Un matin, au milieu de tout ce tumulte, j’ouvris la porte et trouvai Antonius Hybrida en train d’attendre dans la rue. Cela faisait plus de trois ans que je ne l’avais pas vu, et je ne le reconnus pas tout de suite. La bonne chère et le vin de Macédoine l’avaient fait beaucoup grossir tout en lui donnant le teint plus fleuri encore, produisant l’impression qu’il avait été tout entier recouvert d’une couche de graisse d’un rouge brouillé. Je le conduisis dans la bibliothèque, et Cicéron sursauta comme s’il avait vu un fantôme, ce qui, d’une certaine façon, n’était pas faux car c’était bien son passé qui revenait le hanter — et lui réclamer vengeance. Au début de son consulat, alors que les deux hommes venaient d’arriver à une entente, Cicéron avait donné à Hybrida son accord écrit que, si jamais il était poursuivi, il lui servirait d’avocat, et maintenant son ancien collègue venait réclamer son dû. Il avait amené avec lui un esclave qui portait l’acte d’accusation, et Hybrida le remit à Cicéron d’une main qui tremblait si violemment que je craignis qu’il ne nous fît une attaque. Cicéron présenta le document à la lumière pour l’étudier.

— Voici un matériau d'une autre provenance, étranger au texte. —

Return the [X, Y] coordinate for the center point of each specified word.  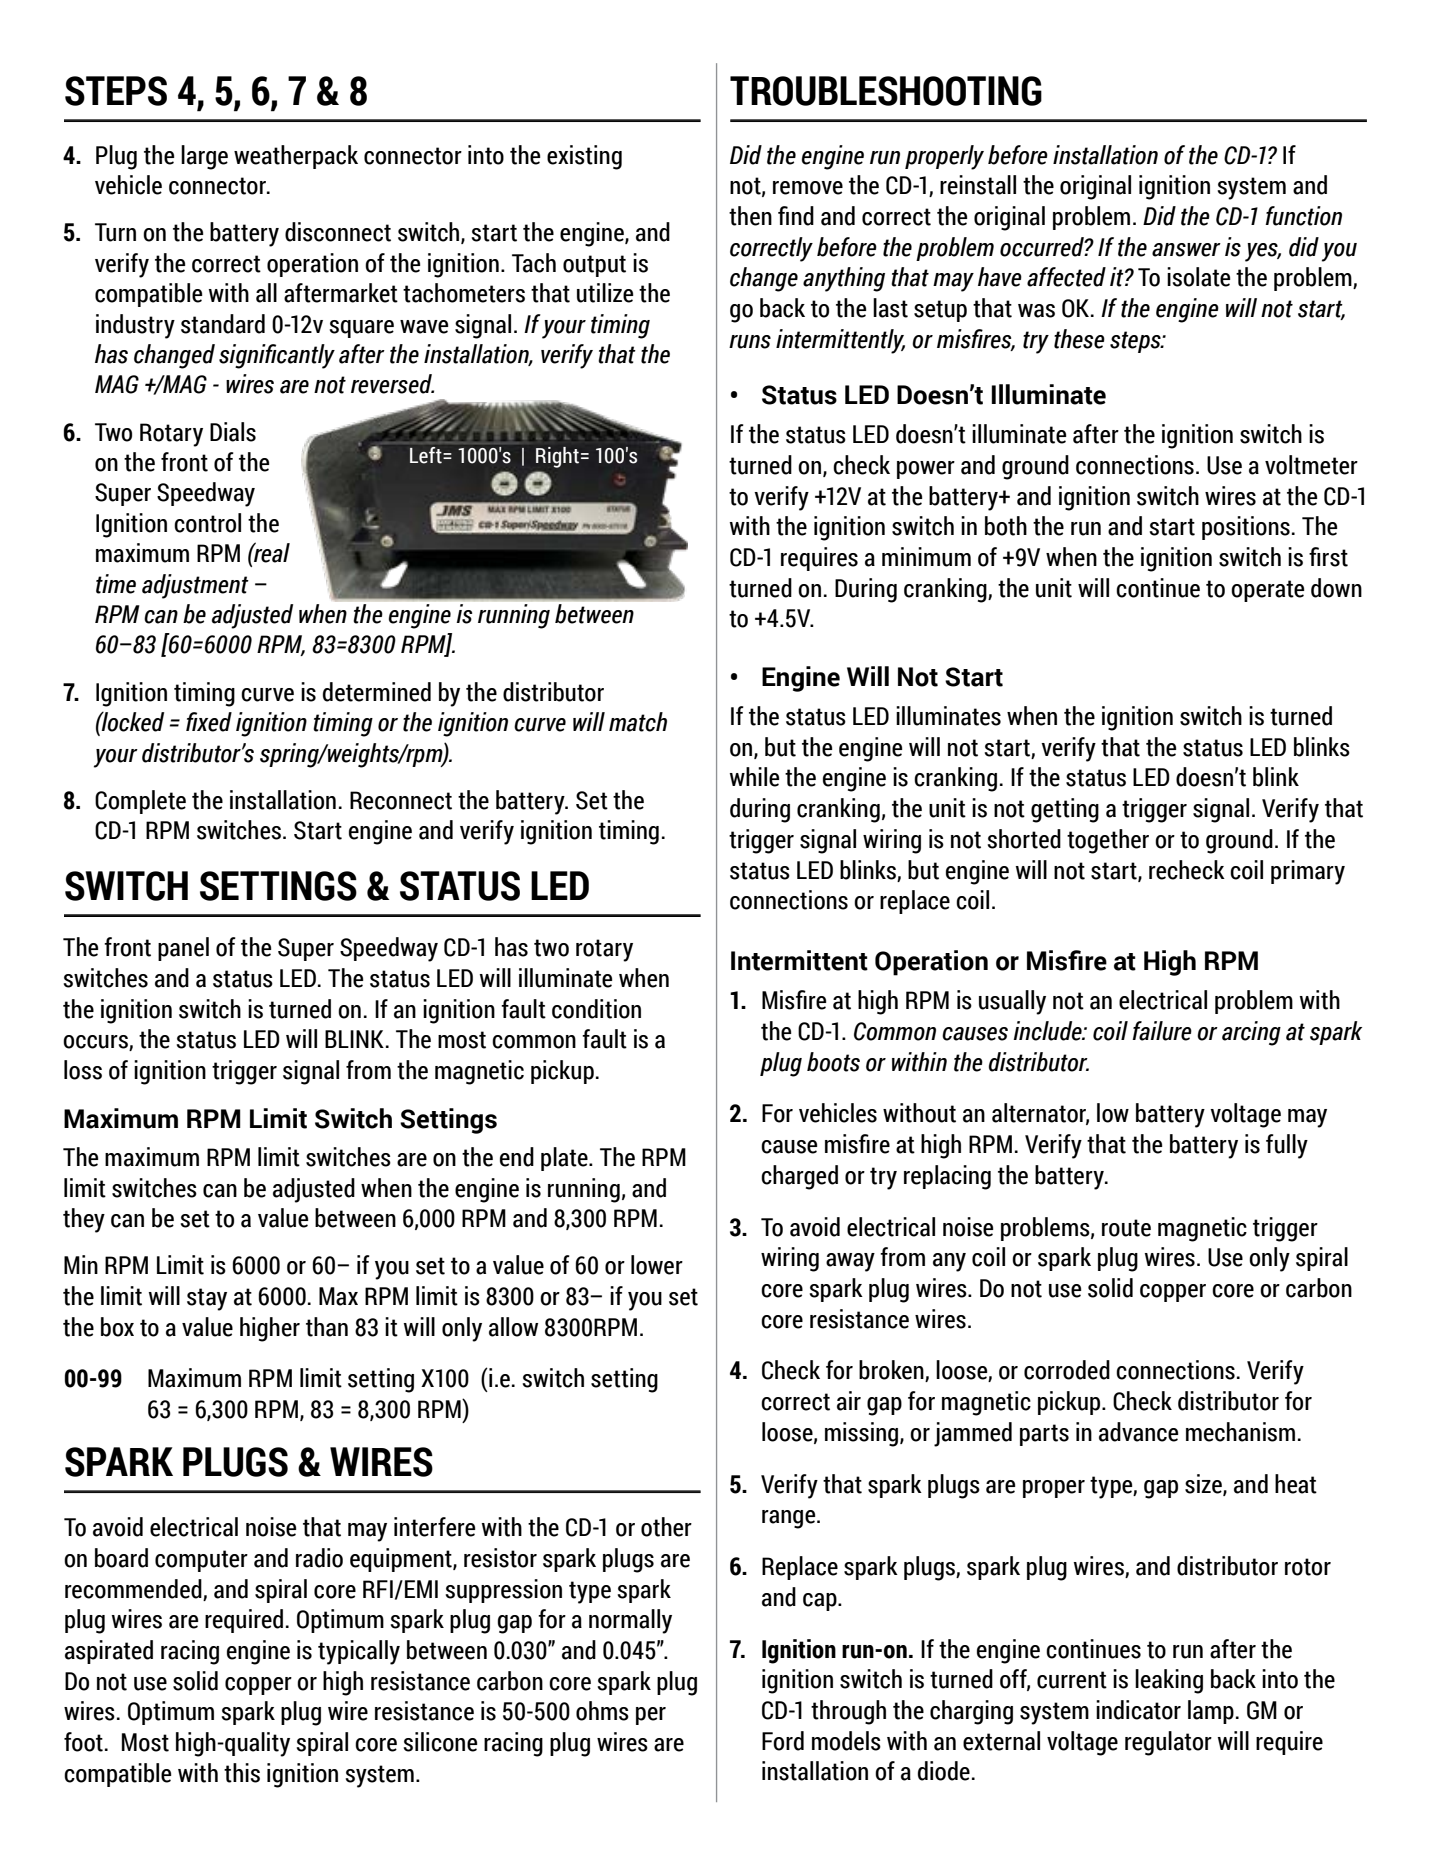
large [204, 157]
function [1303, 216]
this [242, 1773]
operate [1267, 591]
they [84, 1220]
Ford [783, 1741]
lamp [1211, 1712]
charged [799, 1177]
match [638, 722]
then [750, 216]
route [1126, 1228]
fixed [209, 722]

— Quand cela a-t-il été délivré ?

— Aujourd’hui.

— Tu sais de quoi il s’agit, n’est-ce pas ?

— Non. C’est pour ça que je t’ai apporté cette saloperie tout de suite. Je n’ai jamais compris un traître mot à tout ce charabia juridique.

— C’est une assignation pour trahison, dit Cicéron en examinant le document avec un étonnement grandissant. C’est étrange. J’aurais cru qu’ils te poursuivraient pour corruption.

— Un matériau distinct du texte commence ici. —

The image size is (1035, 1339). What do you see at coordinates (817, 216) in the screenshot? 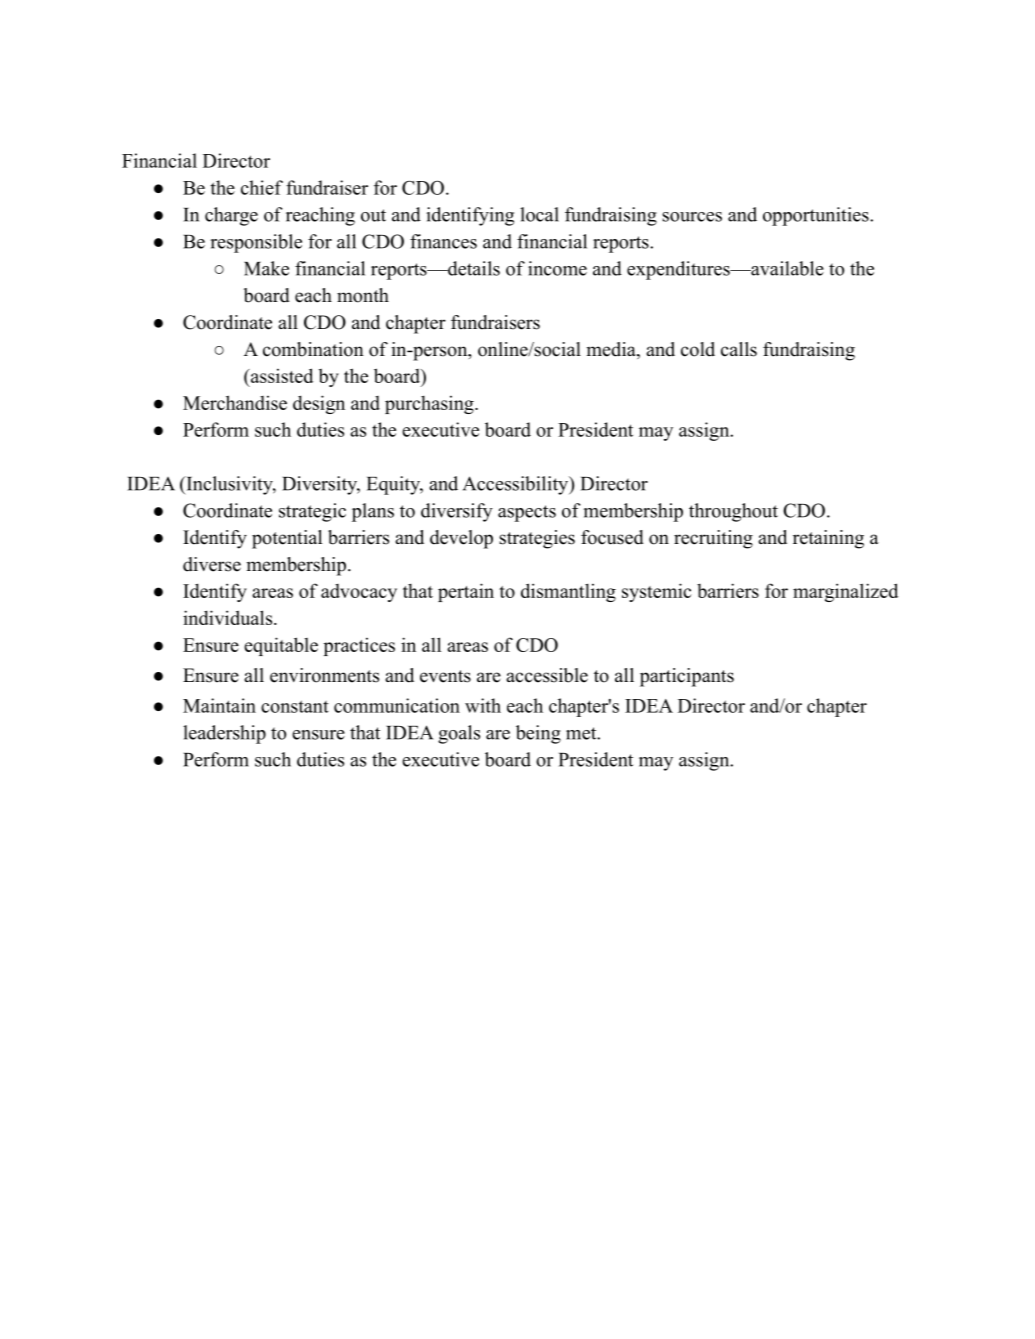
I see `opportunities` at bounding box center [817, 216].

— Dis donc, Cicéron, il n’y aurait pas moyen d’avoir un peu de vin, par hasard ?

— Attends un peu. Essayons d’avoir les idées claires pendant un petit moment pour démêler tout ça. Il est écrit ici que tu as perdu une armée en Histria.

— Seulement l’infanterie.

— Seulement l’infanterie ! s’esclaffa Cicéron. Quand cela s’est-il passé ?

— Il y a un an.

— Qui se charge de la partie plaignante ? A-t-on désigné quelqu’un ?

— Oui. Il a prêté serment hier. C’est ton petit protégé — tu sais, ce jeune freluquet de Caelius Rufus.

Cicéron reçut la nouvelle comme un coup. Il était de notoriété publique que Rufus s’était brouillé avec son ancien mentor. Mais qu’il choisît pour sa première véritable incursion dans la vie publique de poursuivre le collègue consulaire de Cicéron — ce n’était ni plus ni moins qu’un acte de trahison. Cicéron fut tellement pris de court qu’il dut s’asseoir.

— Je croyais que c’était Pompée qui était le plus décidé à te faire passer en procès ?

— C’est le cas.

— Alors pourquoi laisse-t-il Rufus se faire les dents sur une affaire aussi importante ?

— Je ne sais pas. Et ce vin, maintenant ?

— Oublie cette saleté de vin pendant une minute.

Cicéron roula l’assignation et s’assit un instant, la tapotant contre la paume de sa main.

— Ça ne me plaît pas. Rufus sait beaucoup de choses sur moi. Il pourrait mentionner toutes sortes de détails.

Il lâcha le rouleau sur les genoux d’Hybrida.

— Je crois que tu devrais trouver quelqu’un d’autre pour te défendre.

— Mais c’est toi que je veux ! Tu es le meilleur. Nous avions un accord, tu te rappelles ? Je te donnais une partie des revenus et tu me protégeais des poursuites.